My uncle lived on a small farm. I helped him farm and when we got the crop laid
by we started in catching wild horses. There were lots of them on Rock Creek,
north of Dougherty. We built a log corral with wings extending one on
each side and we would drive the horses into the corral and break them to ride or
sometimes just break them to lead and then we would sell them.
I have sold horses for two to three dollars a head. Some
days we would catch five or six horses at one time and some days we wouldn't have very
good luck and would only get two or three. I have sold horses to Noah Lael
at Wynnewood for two dollars a head.
When I first came to Dougherty there was only one store
there.
My uncle, Levi Flowers and I started a small ranch.
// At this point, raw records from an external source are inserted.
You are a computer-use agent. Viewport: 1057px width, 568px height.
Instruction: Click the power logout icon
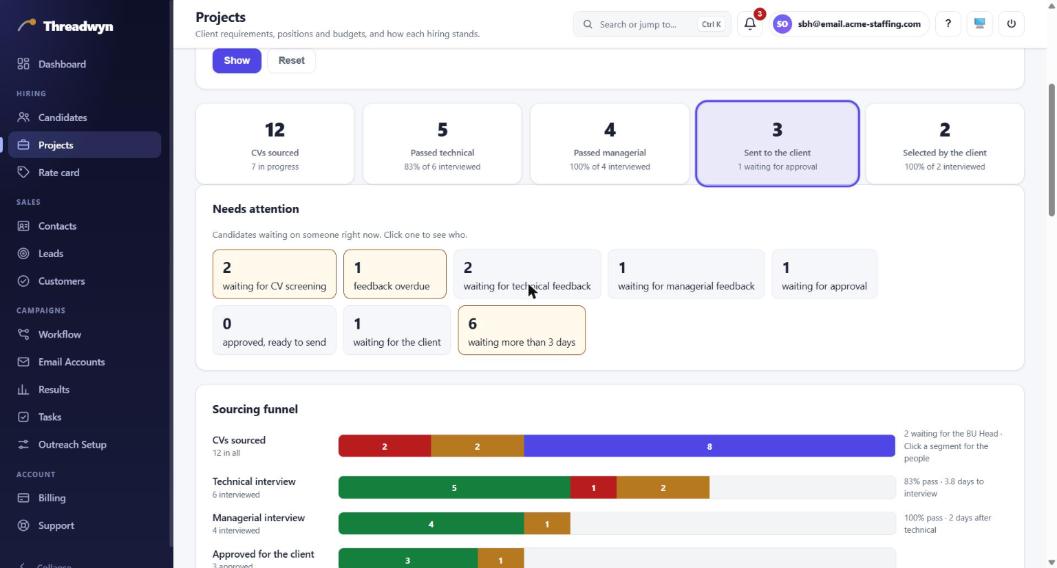[1011, 24]
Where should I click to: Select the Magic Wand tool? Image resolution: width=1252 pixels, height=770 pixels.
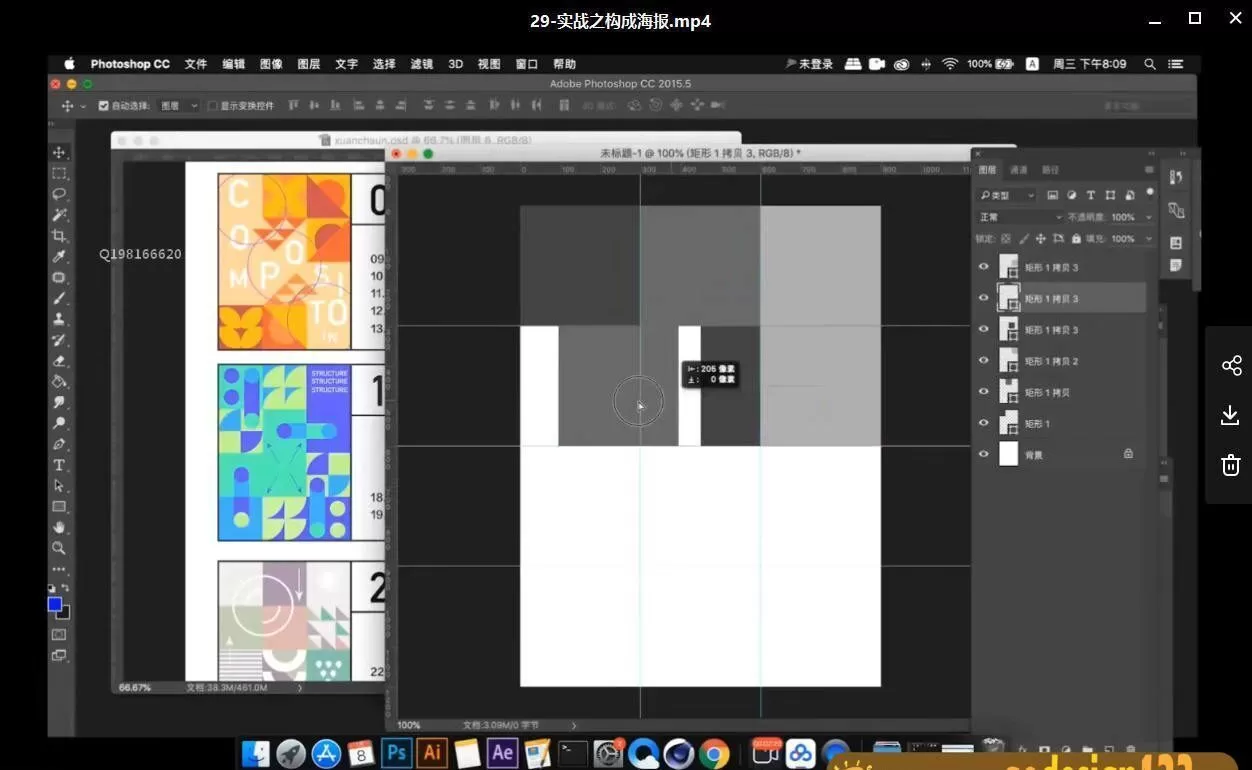pos(59,215)
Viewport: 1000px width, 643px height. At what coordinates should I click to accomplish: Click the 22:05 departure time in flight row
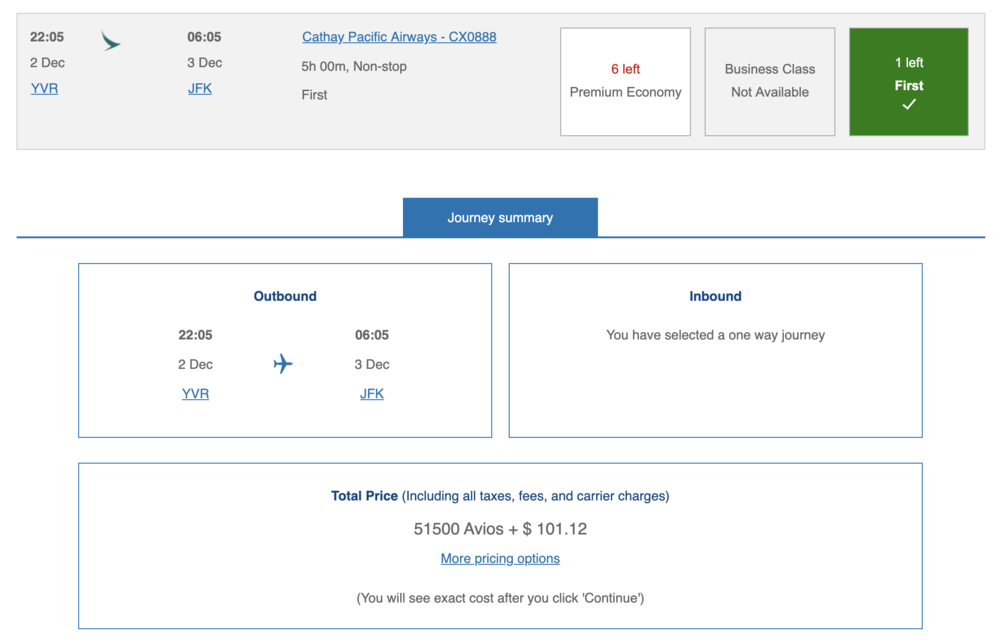pyautogui.click(x=47, y=37)
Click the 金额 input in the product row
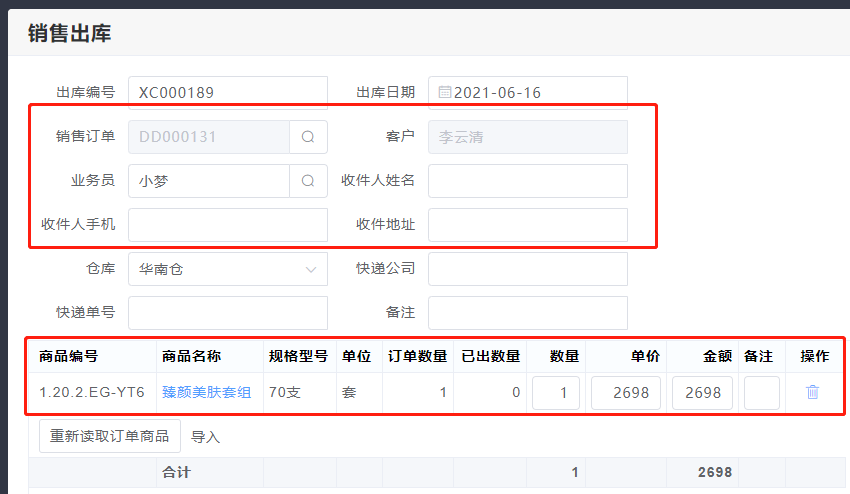 [702, 393]
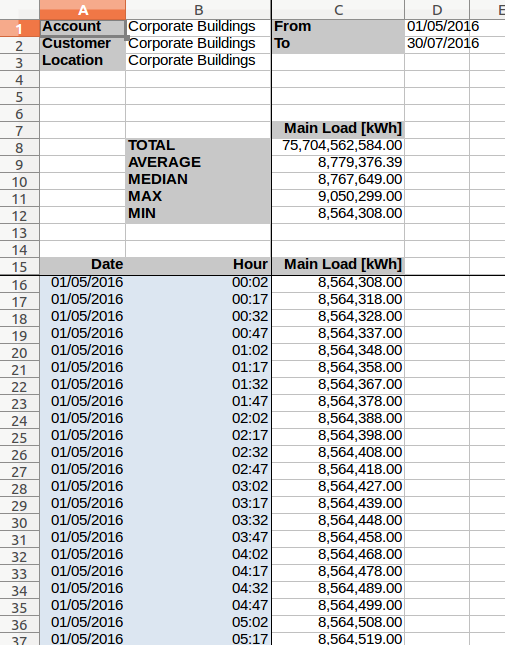505x645 pixels.
Task: Select the MEDIAN value 8,767,649.00
Action: click(x=338, y=180)
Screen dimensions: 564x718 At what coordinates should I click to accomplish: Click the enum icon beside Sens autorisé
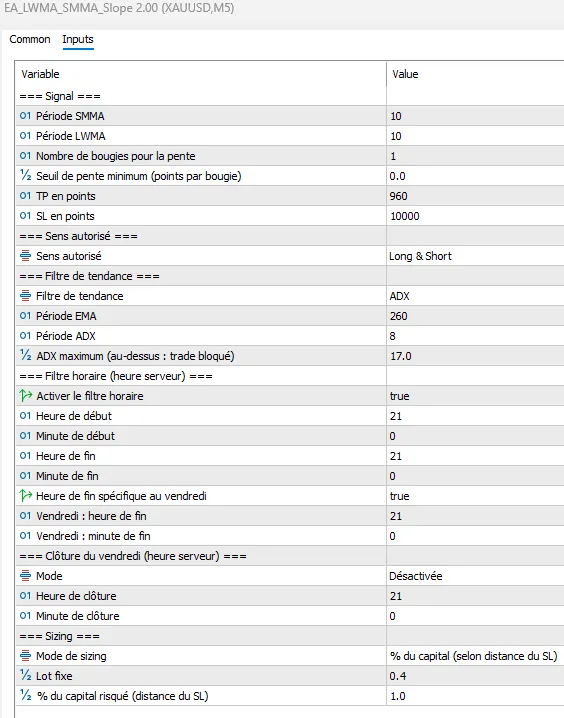click(x=25, y=256)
We sold out our cattle in 1895. We had over five hundred head when we sold
out.
I moved on Rock Creek north of Sulphur
and leased a small place. I had to pay five dollars a year for a ten year lease.
I have sold corn for ten cents a bushel.
There was plenty of game at that time and if any one went hungry, it was
his own fault. I always had plenty of meat hung up in the smoke house. There
were plenty of wild hogs. If a hog didn't have a mark on it, it was counted wild and
anyone could kill it.
I have made a good living hunting in the winter. There were lots
of coons, wolves, and now and then you could find a bear and there were a few deer still
in this country at that time.
There was one store at Sulphur then. I would buy
my supplies at this store. The nearest mill then was Mill Creek.
I would take corn to the mill there.
There wasn't as good farming land on Rock Creek as
there was around Pauls Valley. I moved to Pauls Valley
and went to raising corn, cotton, and wheat and I have made a hundred bushels of
corn to the acre and a bale of cotton to an acre.
I now live three miles south of Pauls Valley.